AI initiatives often fail due to maturity gaps, including unclear business goals, poor data quality, and misaligned stakeholder expectations. To overcome these challenges, businesses must focus on setting a clear vision tied to measurable outcomes, building data readiness, and piloting high-impact use cases to validate potential. LLMs, with their ability to process vast datasets and generate actionable insights, can help reduce inefficiencies and accelerate deployment success when built on clean and centralized data.
How can organizations ensure their AI projects deliver measurable ROI?
To achieve measurable ROI, businesses must track KPIs linked to their objectives. In customer service, AI tools like chatbots reduce costs and improve efficiency. In retail, LLMs drive personalized recommendations to boost sales and engagement. In finance, LLMs enhance fraud detection and transactional accuracy, increasing trust. Strategically integrating LLMs delivers tangible benefits, such as efficiency gains, cost savings, and better customer experiences.

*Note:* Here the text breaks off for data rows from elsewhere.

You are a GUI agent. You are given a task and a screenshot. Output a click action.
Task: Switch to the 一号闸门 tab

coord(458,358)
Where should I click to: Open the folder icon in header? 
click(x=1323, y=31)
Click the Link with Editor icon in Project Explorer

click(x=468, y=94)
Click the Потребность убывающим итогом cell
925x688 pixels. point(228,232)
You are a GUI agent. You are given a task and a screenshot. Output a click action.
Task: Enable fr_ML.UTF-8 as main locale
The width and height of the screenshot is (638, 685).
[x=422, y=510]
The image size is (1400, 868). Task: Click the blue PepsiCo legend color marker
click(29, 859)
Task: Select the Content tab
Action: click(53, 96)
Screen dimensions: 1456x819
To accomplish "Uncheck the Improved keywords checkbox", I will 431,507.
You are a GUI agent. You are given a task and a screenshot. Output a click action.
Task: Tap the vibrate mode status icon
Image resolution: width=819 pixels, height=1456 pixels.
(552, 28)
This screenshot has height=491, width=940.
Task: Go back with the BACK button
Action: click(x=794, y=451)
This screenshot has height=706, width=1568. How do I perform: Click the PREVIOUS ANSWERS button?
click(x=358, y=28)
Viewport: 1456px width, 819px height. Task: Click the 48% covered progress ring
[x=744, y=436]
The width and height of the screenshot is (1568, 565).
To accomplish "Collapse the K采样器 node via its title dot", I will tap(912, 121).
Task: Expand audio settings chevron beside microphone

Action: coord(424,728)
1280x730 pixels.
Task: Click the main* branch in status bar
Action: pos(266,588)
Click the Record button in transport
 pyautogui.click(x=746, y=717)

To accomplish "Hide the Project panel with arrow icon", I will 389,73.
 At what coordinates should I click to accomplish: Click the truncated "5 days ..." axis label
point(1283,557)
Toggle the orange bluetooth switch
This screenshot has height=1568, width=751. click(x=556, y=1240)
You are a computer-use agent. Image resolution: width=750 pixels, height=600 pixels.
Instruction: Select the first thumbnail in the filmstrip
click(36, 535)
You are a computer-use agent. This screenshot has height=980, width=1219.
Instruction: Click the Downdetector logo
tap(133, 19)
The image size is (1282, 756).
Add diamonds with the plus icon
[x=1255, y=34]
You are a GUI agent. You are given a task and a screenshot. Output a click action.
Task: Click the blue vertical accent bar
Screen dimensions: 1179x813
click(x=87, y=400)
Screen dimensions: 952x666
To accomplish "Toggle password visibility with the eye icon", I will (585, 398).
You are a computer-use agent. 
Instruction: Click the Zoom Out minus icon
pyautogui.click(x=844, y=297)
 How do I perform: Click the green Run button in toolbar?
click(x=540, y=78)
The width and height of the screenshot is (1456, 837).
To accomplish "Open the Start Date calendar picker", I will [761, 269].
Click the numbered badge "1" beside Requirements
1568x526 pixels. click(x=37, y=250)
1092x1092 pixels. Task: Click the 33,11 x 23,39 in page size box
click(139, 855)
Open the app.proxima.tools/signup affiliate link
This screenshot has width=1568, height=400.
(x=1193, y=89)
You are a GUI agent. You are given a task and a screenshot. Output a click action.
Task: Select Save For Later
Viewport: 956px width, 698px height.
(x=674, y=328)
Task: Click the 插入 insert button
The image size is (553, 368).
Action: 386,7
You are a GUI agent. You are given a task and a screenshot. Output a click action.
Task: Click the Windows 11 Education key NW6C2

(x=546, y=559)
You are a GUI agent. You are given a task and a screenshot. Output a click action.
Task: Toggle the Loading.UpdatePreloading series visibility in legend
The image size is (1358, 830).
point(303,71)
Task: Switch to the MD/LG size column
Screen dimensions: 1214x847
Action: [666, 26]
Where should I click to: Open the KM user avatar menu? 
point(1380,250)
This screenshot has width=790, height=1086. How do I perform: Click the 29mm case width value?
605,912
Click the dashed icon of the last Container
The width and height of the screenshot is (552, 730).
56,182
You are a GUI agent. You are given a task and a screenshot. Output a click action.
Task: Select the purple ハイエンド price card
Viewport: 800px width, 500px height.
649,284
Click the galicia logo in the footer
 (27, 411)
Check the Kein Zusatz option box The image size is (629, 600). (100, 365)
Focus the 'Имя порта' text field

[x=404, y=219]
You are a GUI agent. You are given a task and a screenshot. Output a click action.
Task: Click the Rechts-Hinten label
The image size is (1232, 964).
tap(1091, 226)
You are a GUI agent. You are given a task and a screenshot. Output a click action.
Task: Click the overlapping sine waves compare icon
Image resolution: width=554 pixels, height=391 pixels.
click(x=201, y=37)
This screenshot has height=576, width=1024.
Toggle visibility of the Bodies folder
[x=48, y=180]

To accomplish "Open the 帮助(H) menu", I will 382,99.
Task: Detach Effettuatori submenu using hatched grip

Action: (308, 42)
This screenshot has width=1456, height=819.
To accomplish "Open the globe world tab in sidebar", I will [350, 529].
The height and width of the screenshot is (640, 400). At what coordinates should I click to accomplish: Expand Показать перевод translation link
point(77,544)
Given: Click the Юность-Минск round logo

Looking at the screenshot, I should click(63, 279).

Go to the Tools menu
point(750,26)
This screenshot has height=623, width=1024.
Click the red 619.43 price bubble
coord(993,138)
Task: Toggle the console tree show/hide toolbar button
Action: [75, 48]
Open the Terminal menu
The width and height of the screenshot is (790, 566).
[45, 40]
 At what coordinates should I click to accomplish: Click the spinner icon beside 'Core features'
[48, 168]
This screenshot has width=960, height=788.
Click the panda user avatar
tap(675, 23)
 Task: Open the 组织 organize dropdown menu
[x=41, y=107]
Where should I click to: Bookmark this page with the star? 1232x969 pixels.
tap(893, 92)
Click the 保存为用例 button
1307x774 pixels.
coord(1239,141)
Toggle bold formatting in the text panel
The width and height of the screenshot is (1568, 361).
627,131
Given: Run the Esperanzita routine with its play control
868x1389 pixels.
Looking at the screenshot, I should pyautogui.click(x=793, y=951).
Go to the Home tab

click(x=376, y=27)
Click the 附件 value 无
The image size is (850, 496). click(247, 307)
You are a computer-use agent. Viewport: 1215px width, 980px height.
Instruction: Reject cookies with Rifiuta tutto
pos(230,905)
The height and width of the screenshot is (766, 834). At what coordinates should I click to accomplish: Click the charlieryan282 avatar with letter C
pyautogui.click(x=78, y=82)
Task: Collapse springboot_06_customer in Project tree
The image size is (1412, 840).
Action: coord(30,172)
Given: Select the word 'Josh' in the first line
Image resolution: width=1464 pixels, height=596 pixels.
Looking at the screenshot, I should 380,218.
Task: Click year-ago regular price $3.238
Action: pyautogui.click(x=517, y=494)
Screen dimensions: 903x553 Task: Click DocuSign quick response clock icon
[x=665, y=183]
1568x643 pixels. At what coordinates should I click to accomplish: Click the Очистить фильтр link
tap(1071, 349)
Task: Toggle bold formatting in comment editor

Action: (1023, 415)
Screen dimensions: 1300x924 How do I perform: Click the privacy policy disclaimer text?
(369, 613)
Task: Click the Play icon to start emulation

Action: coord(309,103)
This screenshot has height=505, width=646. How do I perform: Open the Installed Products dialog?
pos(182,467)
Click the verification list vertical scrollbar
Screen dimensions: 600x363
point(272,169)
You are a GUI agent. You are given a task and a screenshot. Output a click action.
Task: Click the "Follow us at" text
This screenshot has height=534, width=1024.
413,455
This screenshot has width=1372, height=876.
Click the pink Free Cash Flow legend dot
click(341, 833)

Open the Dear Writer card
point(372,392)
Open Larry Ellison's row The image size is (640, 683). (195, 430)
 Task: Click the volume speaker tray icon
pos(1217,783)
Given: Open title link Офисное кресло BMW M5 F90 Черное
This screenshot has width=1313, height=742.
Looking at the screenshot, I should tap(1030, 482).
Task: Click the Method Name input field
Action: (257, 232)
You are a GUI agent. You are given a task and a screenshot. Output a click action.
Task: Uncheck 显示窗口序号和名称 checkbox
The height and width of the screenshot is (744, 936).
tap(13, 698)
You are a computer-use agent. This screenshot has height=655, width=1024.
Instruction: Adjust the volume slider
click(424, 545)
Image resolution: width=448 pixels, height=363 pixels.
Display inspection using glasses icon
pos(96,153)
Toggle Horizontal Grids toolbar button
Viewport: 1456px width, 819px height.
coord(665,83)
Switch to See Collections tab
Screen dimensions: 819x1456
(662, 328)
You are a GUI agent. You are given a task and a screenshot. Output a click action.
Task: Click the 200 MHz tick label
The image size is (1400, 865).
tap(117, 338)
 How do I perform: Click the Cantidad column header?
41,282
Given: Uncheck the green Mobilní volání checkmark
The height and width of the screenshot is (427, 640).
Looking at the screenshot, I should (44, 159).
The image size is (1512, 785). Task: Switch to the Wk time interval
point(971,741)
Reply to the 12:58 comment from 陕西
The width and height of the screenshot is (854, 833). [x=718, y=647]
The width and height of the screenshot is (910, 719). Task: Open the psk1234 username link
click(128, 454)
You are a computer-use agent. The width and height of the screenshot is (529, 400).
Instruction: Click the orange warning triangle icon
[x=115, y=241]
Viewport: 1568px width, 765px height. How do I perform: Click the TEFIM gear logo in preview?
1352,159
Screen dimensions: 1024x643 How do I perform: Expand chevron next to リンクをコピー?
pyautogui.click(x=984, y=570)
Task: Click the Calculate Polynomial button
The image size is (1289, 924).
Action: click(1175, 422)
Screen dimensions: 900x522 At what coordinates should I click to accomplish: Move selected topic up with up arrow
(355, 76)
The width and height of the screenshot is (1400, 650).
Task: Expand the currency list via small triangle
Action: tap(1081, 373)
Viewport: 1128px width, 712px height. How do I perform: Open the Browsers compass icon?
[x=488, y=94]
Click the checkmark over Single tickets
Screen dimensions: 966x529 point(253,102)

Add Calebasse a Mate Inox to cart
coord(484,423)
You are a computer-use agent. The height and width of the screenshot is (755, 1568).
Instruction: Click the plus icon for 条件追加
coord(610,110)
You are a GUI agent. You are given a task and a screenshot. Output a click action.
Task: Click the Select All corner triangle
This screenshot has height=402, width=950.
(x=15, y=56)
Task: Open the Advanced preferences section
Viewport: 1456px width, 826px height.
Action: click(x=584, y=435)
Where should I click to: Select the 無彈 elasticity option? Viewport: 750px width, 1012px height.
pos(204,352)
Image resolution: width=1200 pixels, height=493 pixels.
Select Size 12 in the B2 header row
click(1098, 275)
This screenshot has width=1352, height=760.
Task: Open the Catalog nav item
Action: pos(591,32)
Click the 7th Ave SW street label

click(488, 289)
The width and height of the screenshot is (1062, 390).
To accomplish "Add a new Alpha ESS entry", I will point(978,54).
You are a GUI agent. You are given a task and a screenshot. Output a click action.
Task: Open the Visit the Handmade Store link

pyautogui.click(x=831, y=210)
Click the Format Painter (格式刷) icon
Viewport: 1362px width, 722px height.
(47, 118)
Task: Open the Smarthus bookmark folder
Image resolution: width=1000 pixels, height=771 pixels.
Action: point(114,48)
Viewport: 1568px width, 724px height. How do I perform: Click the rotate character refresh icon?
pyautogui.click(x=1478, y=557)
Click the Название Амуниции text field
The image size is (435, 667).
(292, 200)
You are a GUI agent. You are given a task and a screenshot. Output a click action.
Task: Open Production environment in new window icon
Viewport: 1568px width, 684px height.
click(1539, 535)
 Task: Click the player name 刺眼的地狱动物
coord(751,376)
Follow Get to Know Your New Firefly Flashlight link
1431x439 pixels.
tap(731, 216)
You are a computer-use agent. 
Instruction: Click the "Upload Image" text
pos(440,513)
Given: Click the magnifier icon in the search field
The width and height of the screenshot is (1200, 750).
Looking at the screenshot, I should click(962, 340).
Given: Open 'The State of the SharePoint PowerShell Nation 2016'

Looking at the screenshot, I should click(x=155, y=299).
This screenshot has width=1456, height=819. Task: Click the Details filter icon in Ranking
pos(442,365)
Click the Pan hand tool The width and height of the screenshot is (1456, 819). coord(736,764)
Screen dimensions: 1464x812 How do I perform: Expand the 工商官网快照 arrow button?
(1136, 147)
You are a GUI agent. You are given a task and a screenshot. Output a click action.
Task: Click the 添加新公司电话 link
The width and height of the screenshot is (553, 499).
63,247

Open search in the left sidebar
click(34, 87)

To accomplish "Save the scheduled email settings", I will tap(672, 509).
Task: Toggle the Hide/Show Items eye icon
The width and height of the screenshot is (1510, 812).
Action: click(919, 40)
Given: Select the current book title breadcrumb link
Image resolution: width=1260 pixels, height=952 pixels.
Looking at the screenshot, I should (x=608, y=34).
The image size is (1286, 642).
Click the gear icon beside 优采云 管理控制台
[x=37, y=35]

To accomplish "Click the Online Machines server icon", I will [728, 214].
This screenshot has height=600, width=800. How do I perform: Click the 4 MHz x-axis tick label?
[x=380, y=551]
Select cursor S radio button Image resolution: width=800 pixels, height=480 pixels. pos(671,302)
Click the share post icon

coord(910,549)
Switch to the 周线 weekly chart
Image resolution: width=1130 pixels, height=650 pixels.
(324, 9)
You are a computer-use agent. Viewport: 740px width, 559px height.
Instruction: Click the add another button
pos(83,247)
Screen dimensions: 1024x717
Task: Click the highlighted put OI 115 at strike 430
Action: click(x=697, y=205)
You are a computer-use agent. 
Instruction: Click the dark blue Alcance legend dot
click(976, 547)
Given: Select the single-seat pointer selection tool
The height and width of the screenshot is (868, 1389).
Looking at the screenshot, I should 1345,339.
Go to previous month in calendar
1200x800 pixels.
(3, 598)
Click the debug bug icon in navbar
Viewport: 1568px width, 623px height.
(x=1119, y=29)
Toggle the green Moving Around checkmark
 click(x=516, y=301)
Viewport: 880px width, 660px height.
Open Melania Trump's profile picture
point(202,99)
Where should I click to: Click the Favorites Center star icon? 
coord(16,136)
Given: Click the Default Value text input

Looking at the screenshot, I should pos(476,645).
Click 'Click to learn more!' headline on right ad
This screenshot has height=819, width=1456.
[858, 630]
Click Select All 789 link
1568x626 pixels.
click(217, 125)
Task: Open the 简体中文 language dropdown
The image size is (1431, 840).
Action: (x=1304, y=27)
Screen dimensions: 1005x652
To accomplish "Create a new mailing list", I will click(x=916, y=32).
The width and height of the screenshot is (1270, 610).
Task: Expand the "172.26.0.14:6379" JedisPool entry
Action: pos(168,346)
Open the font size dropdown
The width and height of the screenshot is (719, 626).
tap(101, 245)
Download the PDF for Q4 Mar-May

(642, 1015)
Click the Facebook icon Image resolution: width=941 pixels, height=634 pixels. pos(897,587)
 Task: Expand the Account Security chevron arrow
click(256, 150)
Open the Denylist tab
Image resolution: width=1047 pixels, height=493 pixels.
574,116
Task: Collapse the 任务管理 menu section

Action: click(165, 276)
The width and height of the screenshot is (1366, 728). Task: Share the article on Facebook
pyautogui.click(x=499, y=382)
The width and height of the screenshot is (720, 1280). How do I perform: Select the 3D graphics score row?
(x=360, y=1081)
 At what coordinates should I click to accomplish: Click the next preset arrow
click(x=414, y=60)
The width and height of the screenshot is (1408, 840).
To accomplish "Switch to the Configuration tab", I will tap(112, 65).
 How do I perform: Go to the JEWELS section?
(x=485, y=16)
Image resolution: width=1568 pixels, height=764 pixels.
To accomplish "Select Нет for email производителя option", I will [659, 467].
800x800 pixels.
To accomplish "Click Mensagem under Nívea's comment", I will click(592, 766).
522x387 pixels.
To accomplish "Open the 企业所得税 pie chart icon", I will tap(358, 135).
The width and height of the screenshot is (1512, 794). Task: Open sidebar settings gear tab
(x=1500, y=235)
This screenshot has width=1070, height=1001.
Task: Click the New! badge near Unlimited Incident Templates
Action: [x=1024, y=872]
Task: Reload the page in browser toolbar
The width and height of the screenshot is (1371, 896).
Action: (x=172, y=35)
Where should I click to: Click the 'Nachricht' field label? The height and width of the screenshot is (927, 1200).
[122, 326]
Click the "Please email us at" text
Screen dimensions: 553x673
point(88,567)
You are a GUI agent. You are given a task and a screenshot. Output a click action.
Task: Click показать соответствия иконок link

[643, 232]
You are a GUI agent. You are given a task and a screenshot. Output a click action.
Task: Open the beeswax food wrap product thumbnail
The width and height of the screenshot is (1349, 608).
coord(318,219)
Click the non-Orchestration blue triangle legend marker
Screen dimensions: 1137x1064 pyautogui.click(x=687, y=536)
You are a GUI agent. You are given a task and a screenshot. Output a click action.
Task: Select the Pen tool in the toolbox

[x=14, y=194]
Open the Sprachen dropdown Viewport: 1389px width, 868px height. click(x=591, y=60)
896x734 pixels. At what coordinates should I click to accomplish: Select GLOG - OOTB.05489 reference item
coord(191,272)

How does data readiness impact the success of AI initiatives?
For LLMs to function effectively, they require high-quality, standardized, and accessible data. Data silos and inconsistencies can lead to inaccurate insights and inefficient workflows. Utilizing frameworks like Enterprise Data Warehouses (EDW) provides a centralized data repository, ensuring LLMs are trained on reliable information and delivering optimal results. Without proper data readiness, AI outputs may fail to align with business goals, undermining ROI.
Why is a roadmap crucial for scaling AI projects?
A roadmap helps manage risks, prioritize resources, and ensure systematic scaling of AI initiatives. For LLMs, a roadmap identifies where they can be applied, such as streamlining customer queries, optimizing research workflows, or automating content generation. It also ensures the collaboration between departments and alignment of AI efforts with organizational goals, all while keeping implementation phases on track.